= WHAT TO DO =
Omitting the images, transcribe the records below exactly as they stand.

### SUPPLIED RECORDS ###

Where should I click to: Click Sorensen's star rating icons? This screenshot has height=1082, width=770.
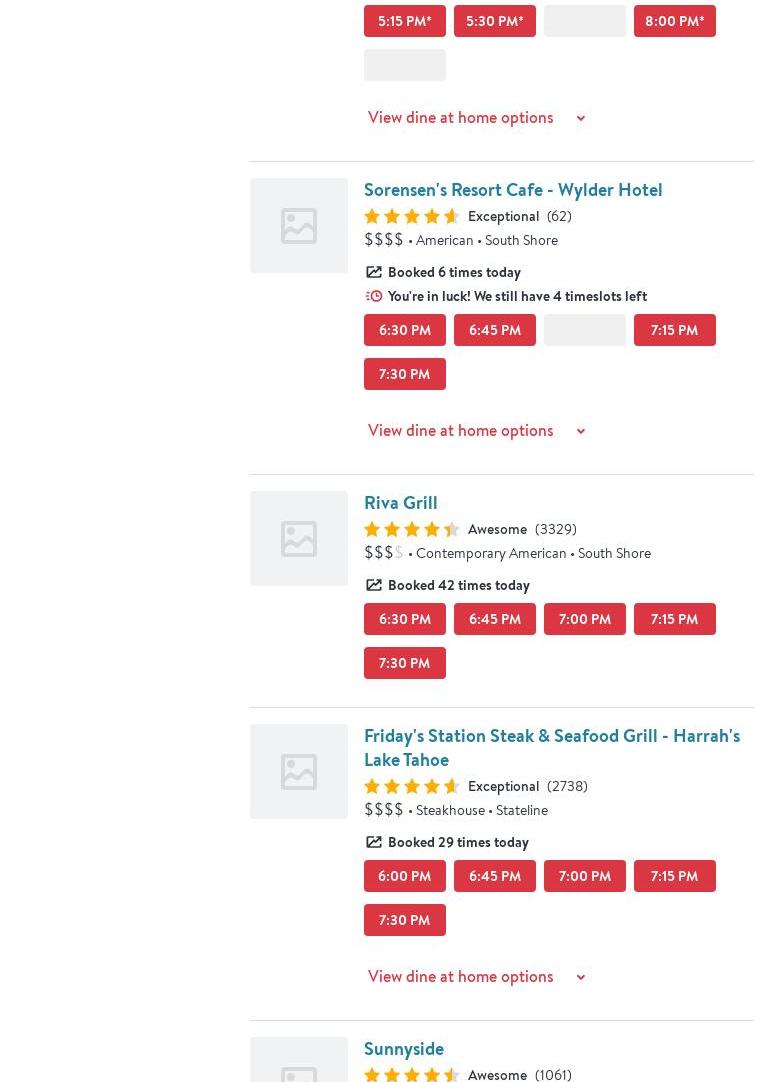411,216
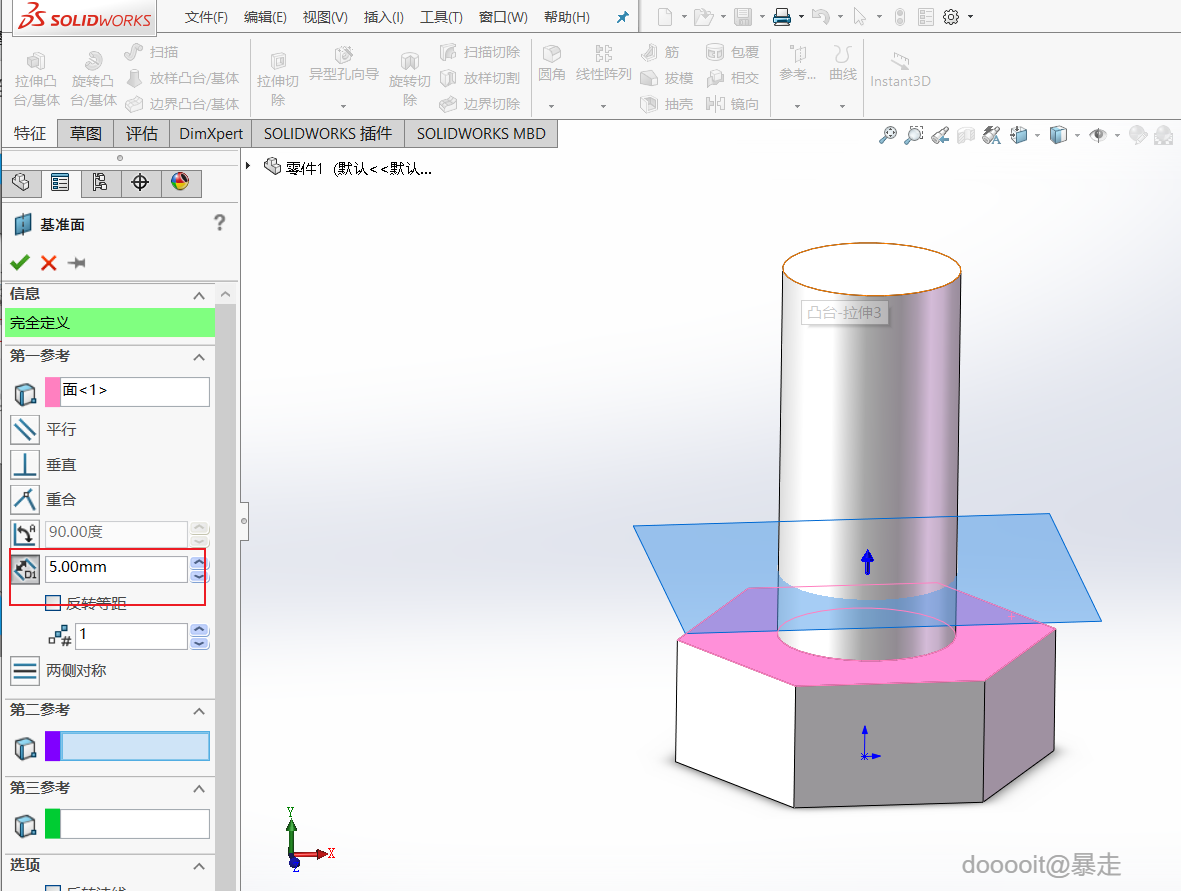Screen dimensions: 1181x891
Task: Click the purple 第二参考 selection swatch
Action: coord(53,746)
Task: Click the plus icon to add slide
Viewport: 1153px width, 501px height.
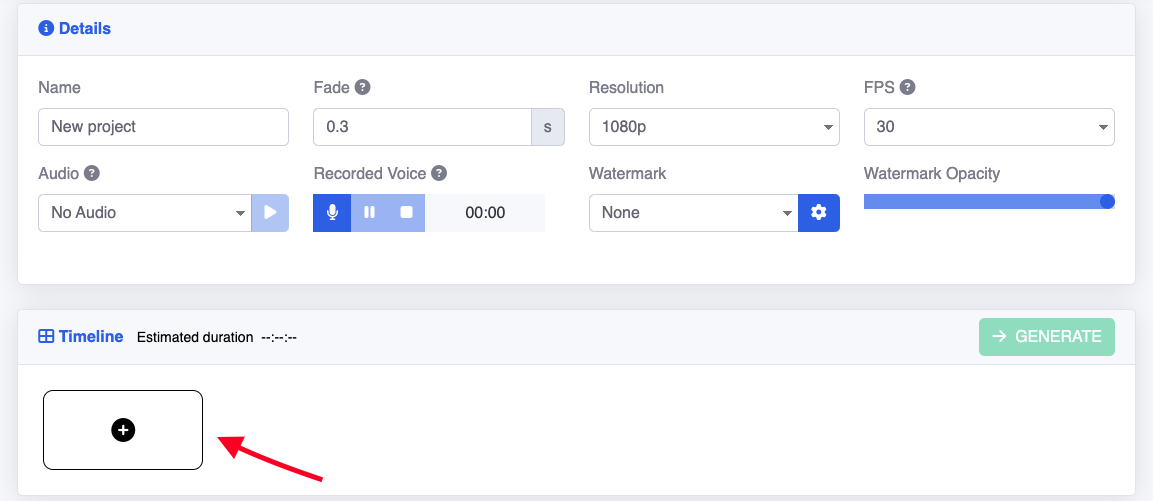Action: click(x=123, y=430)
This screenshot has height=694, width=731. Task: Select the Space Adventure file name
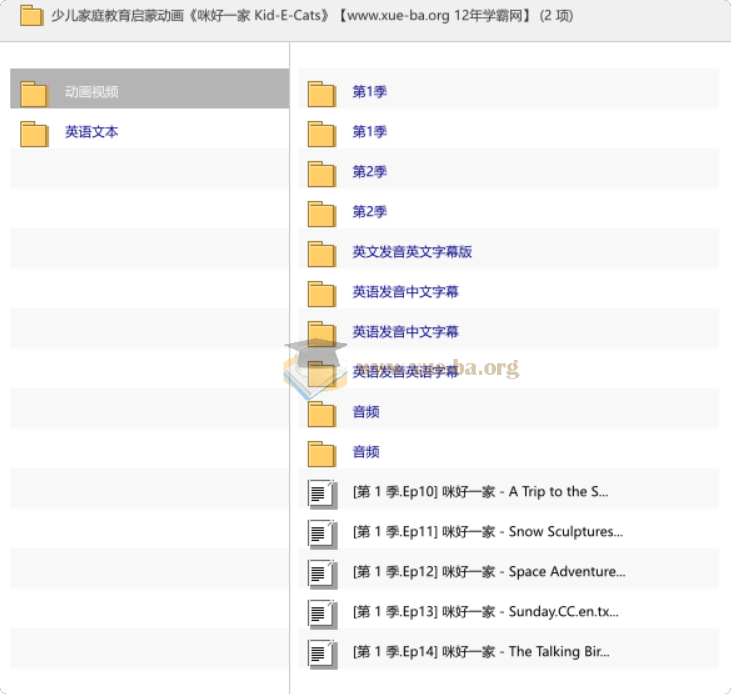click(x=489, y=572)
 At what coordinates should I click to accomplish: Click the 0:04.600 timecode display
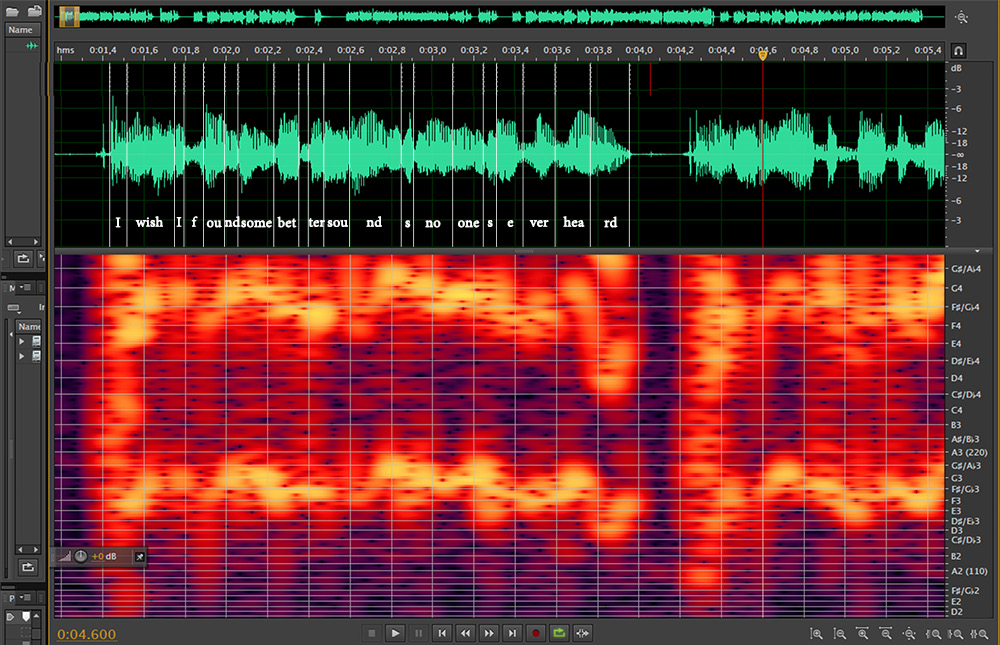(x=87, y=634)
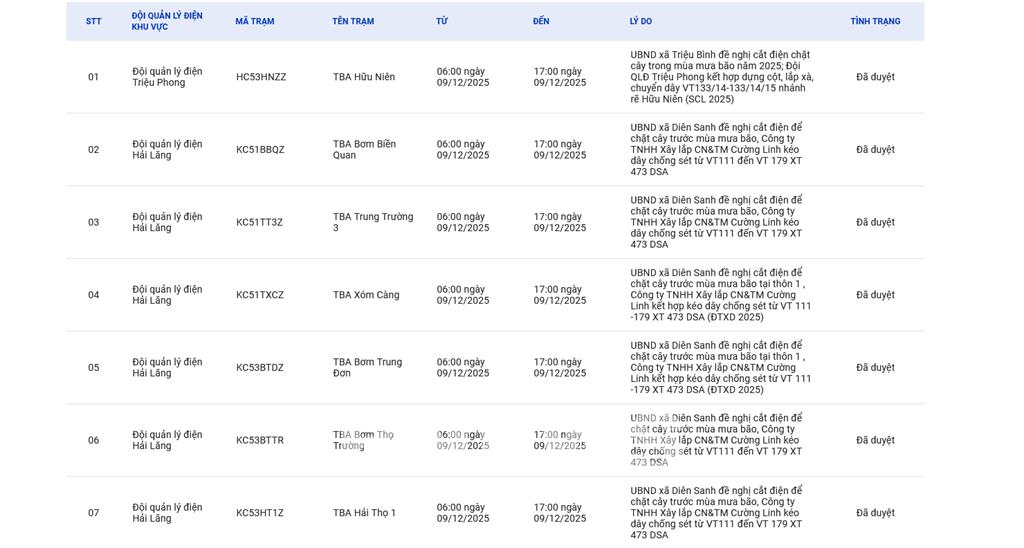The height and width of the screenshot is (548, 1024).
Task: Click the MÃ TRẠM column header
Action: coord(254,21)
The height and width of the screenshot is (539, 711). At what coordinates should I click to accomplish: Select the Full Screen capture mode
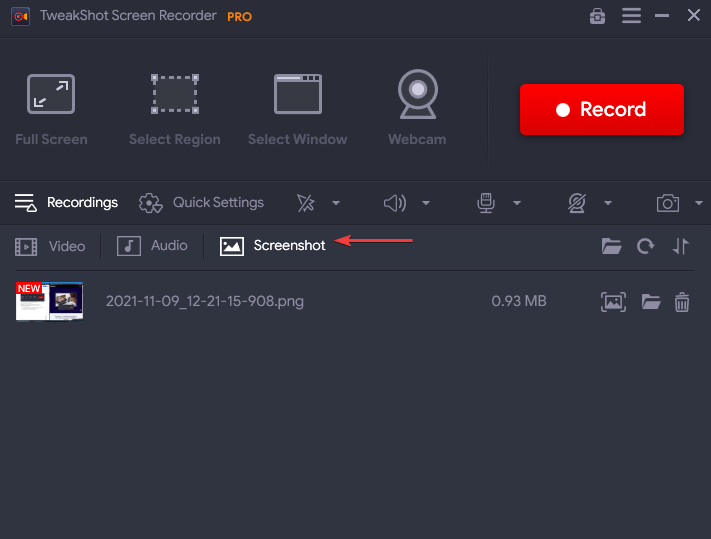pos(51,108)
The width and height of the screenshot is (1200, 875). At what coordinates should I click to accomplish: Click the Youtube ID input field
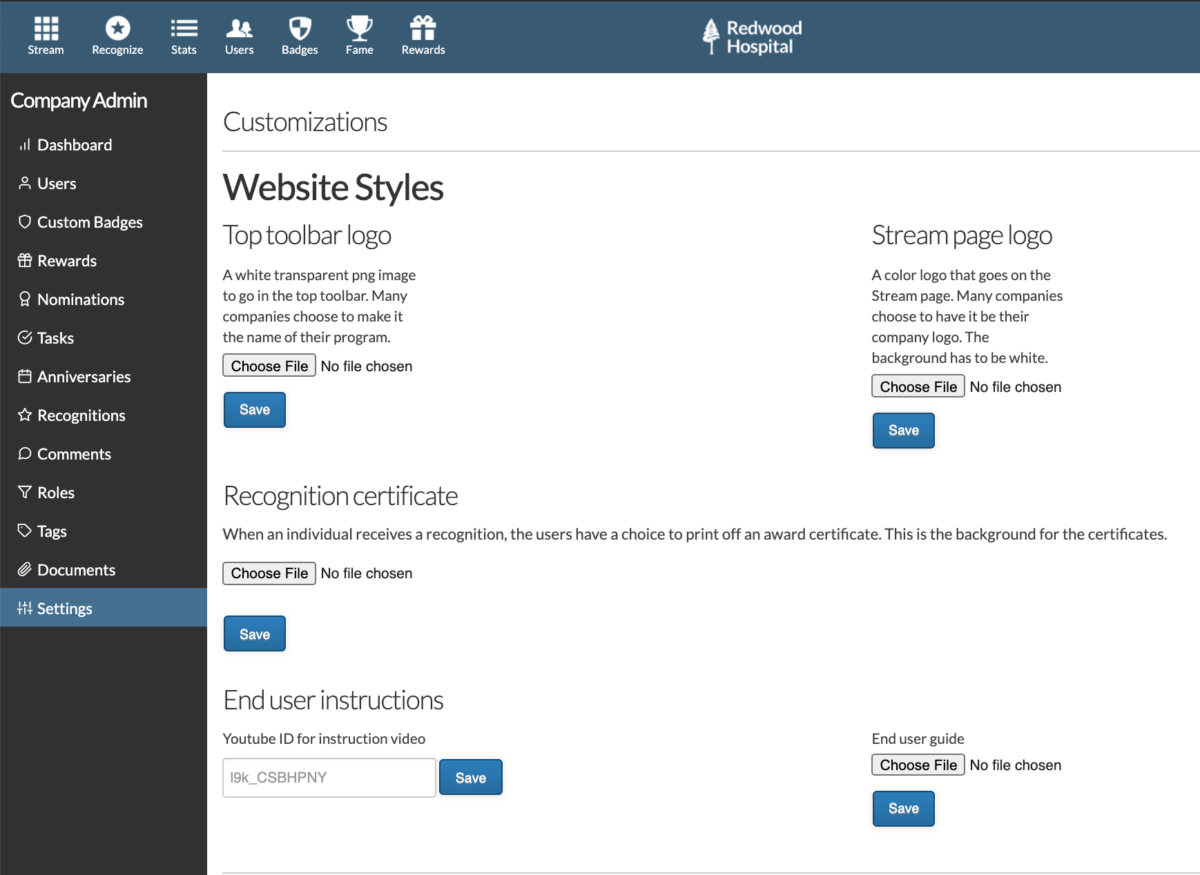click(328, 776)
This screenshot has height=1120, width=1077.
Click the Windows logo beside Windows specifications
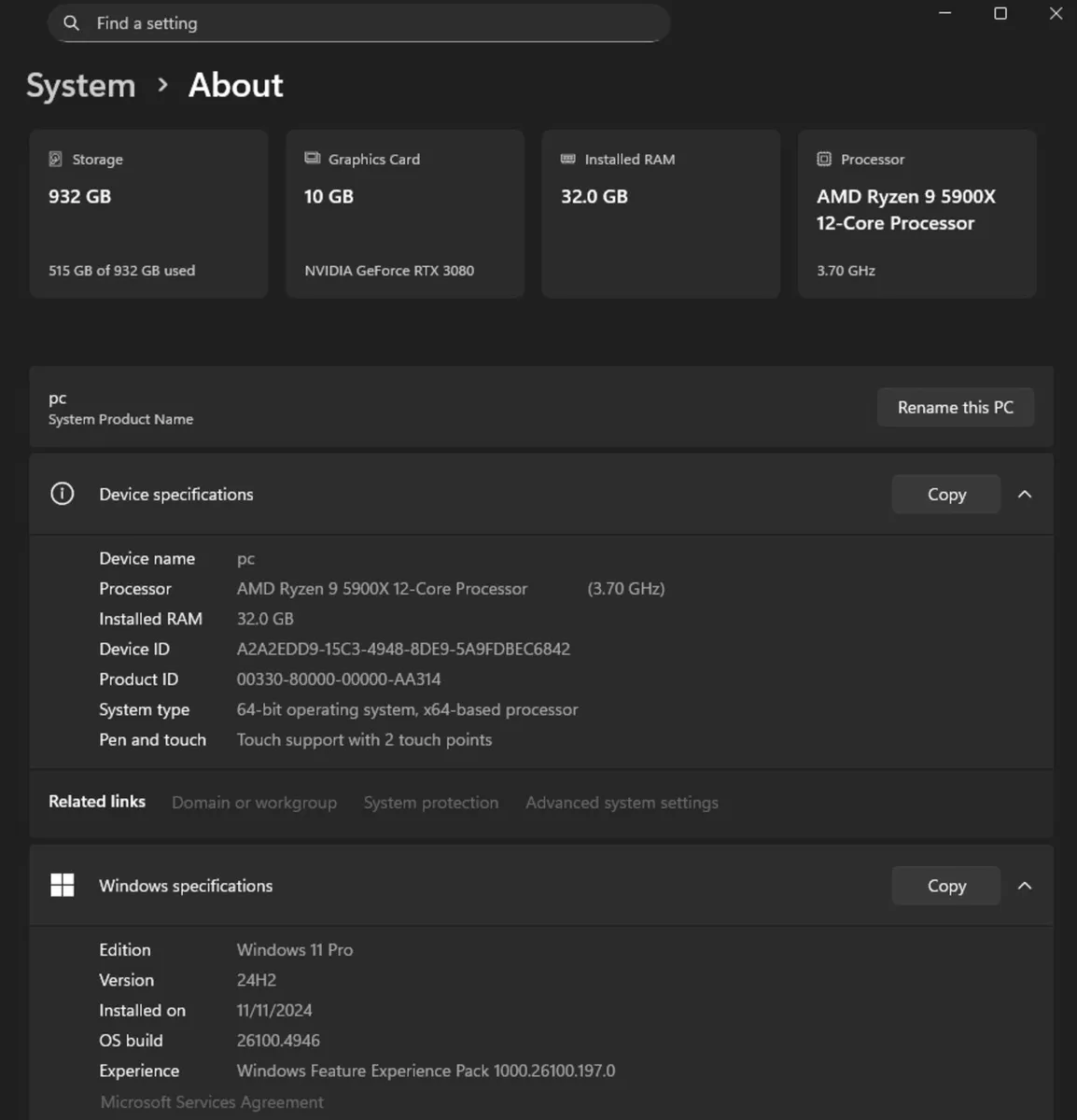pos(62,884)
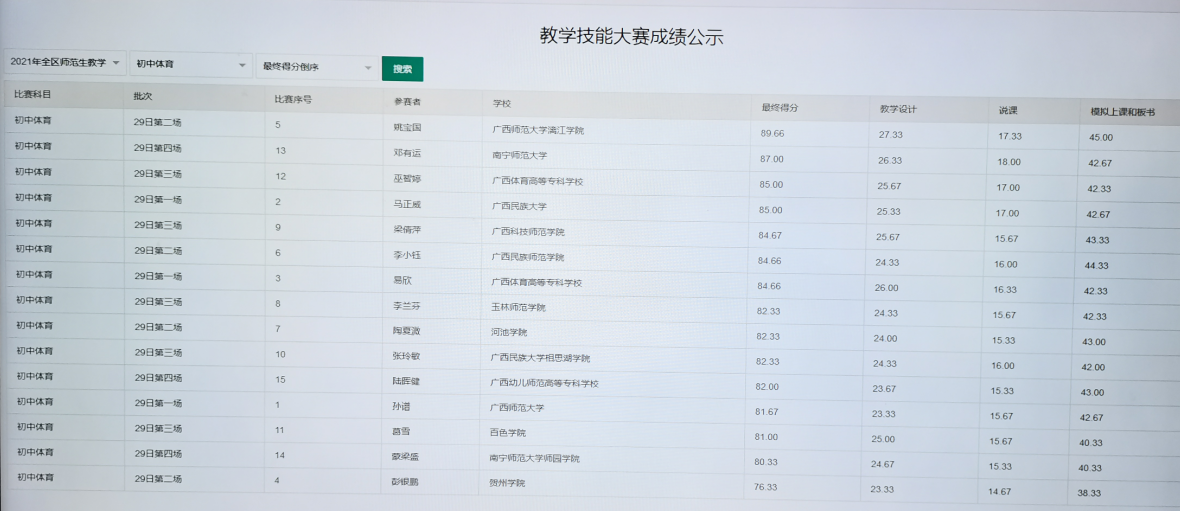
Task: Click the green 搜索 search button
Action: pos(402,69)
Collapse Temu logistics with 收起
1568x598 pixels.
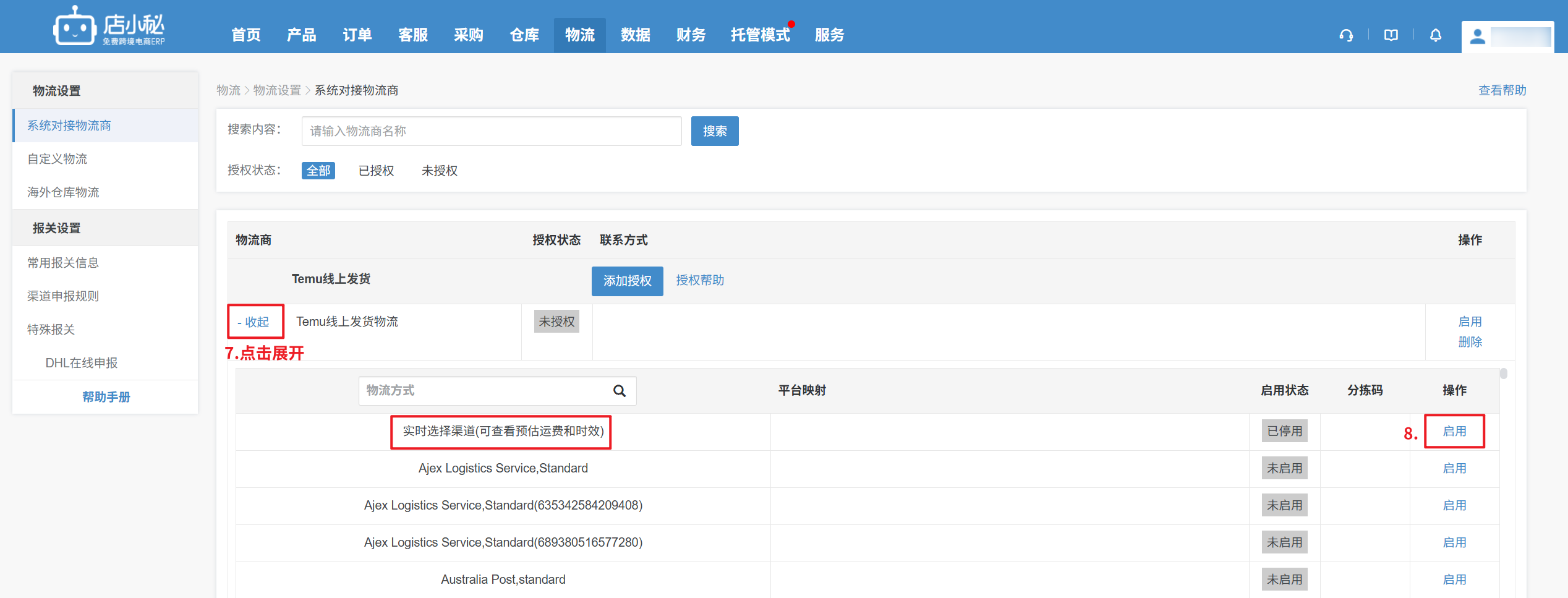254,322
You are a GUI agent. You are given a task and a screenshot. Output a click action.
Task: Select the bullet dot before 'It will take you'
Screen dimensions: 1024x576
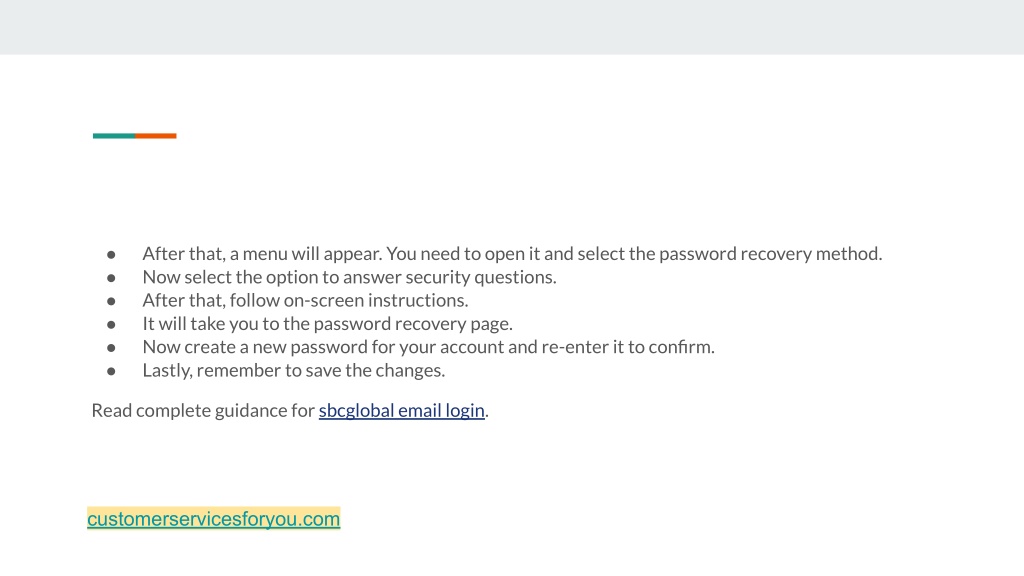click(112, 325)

###

= ANSWER SECTION =
Where should I click to: Click Sorensen's star rating icons? This screenshot has height=1082, width=770.
411,216
Screen dimensions: 1181x891
Task: Click the purple 第二参考 selection swatch
Action: coord(53,746)
Task: Click the plus icon to add slide
Viewport: 1153px width, 501px height.
Action: click(x=123, y=430)
This screenshot has height=694, width=731. Task: Select the Space Adventure file name
click(x=489, y=572)
 At what coordinates should I click to accomplish: Click the 0:04.600 timecode display
(x=87, y=634)
The height and width of the screenshot is (548, 1024).
Task: Click the MÃ TRẠM column header
Action: coord(254,21)
The height and width of the screenshot is (539, 711). At what coordinates should I click to accomplish: Select the Full Screen capture mode
pos(51,108)
The width and height of the screenshot is (1200, 875). At what coordinates should I click to accomplish: Click the Youtube ID input field
click(328, 776)
This screenshot has height=1120, width=1077.
Click the Windows logo beside Windows specifications
pos(62,884)
Task: Click the green 搜索 search button
Action: pos(402,69)
Collapse Temu logistics with 收起
1568x598 pixels.
254,322
You are a GUI agent. You are given a task and a screenshot. Output a click action.
Task: Select the bullet dot before 'It will take you'
Screen dimensions: 1024x576
click(112, 325)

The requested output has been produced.